Review Summary: The 2010s, whatever the fuck they’re called, we took ‘em off. And now we’ve been unfrozen and we’re back.
Seven years is a mighty long time, innit? Even more so when your last appearance alienated fans who could not find the cocky nonchalance from Is This It
and Room on Fire
. Whether or not you enjoyed Angles
or Comedown Machine
, these records did not manage to make a lasting impression. Julian Casablancas seemed absent, mumbling "I don't care"-type lyrics while the music had the unfortunate tendency to make you nod off. This time around, the band took the time they needed. Writing sessions dated as far back as 2016 and opener "The Adults Are Talking" was first played live in 2019. With more time at their disposal, the 2001 hipsters' favourite band returns with their best album in 15 years.
Figurehead of the band, Julian Casablancas returns to its former status as charismatic leader distilling lyrics mixing cold pragmatism and warm hope, all sung with conviction by a voice only asking to be accompanied by thousands of others. After sounding distracted in the most recent Strokes' records, he now seems ready for the challenge. Sailing between synthethiser-enhanced vocals, understated yet not underwhelming whispers and his improved falsetto, Casablancas is fully committed to one goal only: make The Strokes great again.

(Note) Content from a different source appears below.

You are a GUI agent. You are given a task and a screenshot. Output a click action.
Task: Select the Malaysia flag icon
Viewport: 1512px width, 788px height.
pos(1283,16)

This mission is also pursued by the four other musicians. Beyond all sonic consideration, they got their inimitable indie rock swagger back, incorporating 80s synthpop waves reminiscing once more of a sleek past reclaimed by the present. These nods to the past have always been the essence of the band, pastiching indie icons' style and idealizing an already evanescing golden era. Arriving at a crossroads in their lives, they realize that this nostalgia is now fully theirs, not necessarily that of a time they would have liked to have known. They are now yearning for their own youth. The best way to pay homage to your past is to live your present to the fullest, so the band decide to simply go for it
and play catchy melodies and dancing beats.
This new album is not revolutionary by any means. Rather it succeeds where the last few failed: being enjoyable and full of catchy tunes. These two characteristics are what made The Strokes famous in the first instance. It also brings back a core argument in the band's success: coolness. This record is cool at its core, fueled with breezy tunes to spend your post-quarantine parties to. What if the new abnormal is that The Strokes release such a swell album in 2020?